BJOG. 2015 Jan 5. doi: 10.1111/1471-0528.13249
AUTHORS: Fleet J el at
To compare the efficacy of fentanyl administered via the subcutaneous (s.c.) or intranasal (i.n.) route with intramuscular (i.m.) pethidine in labouring women requesting analgesia.
A randomised controlled trial three-armed, parallel-design.
A regional hospital and the largest tertiary maternity centre in South Australia.
One hundred and fifty-six healthy parturients birthing at term.
Women were randomised to receive s.c. fentanyl (n = 53), i.n. fentanyl (n = 52), or i.m. pethidine (n = 51). The outcomes were analysed by intention-to-treat.
MAIN OUTCOME MEASURES:
Pain scores measured before and 30 minutes after opioid administration.
All groups reported clinically significant reductions in pain scores (mean range 1.2-1.6; P < 0.001), with no significant differences between groups. Significantly more women in the fentanyl groups reported satisfaction with using the study drug again, compared with women receiving i.m. pethidine (82.9% i.n. fentanyl, 80.6% s.c. fentanyl, and 44.0% i.m. pethidine; P < 0.01). Women in the fentanyl groups experienced less sedation (i.n. fentanyl 7.3%, s.c. fentanyl 2.9%, i.m. pethidine 44%; P ≤ 0.03), shorter labours by at least 2 hours (P < 0.05), and fewer difficulties establishing breastfeeding (78.8% i.m. pethidine, 39.4% i.n. fentanyl, and 44.0% s.c. fentanyl; P < 0.01). Neonates in the pethidine group were more likely to require nursery admission (P < 0.02).
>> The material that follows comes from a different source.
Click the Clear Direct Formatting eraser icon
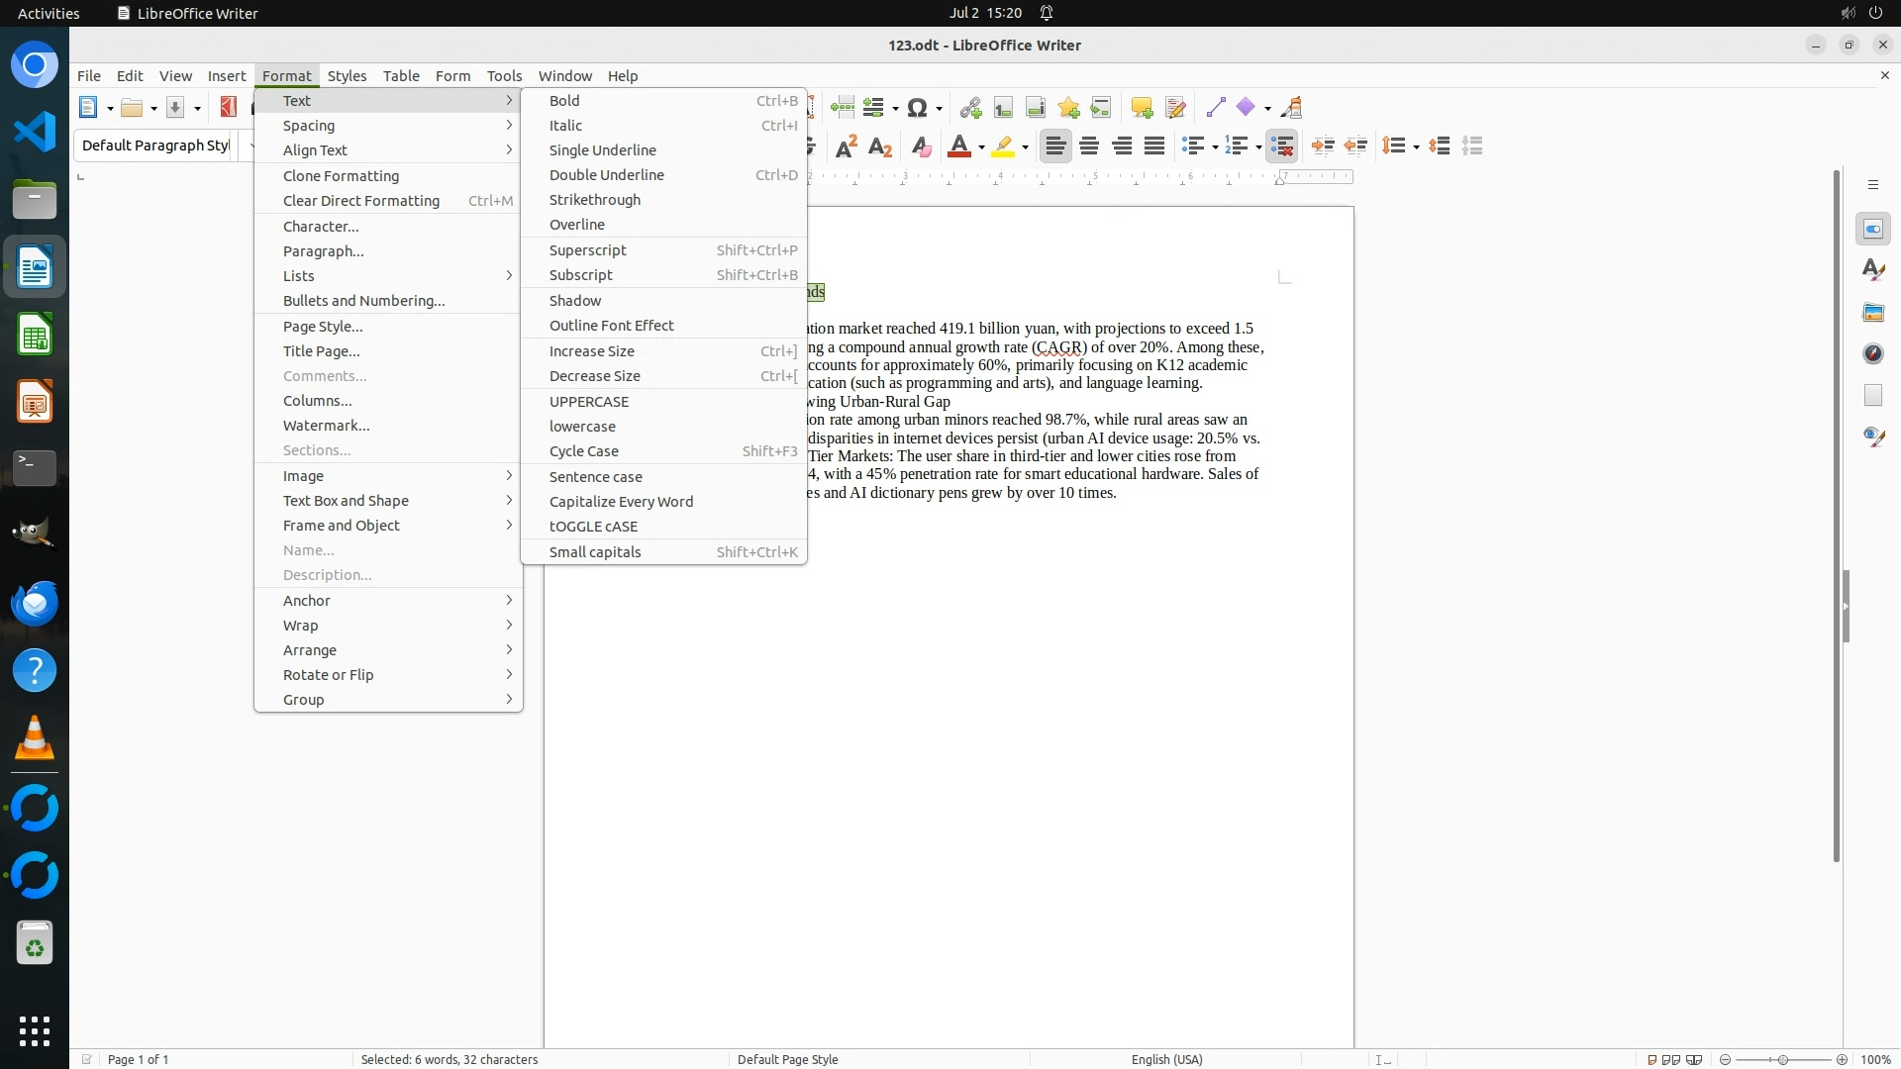click(921, 146)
Fentanyl administered by s.c. and i.n. routes is as efficacious in relieving labour pain as i.m. pethidine, but resulted in greater satisfaction, less sedation, shorter labour, fewer nursery admissions, and fewer difficulties in establishing breastfeeding. Fentanyl appears to be a suitable alternative to pethidine when providing parenteral pain relief to labouring women.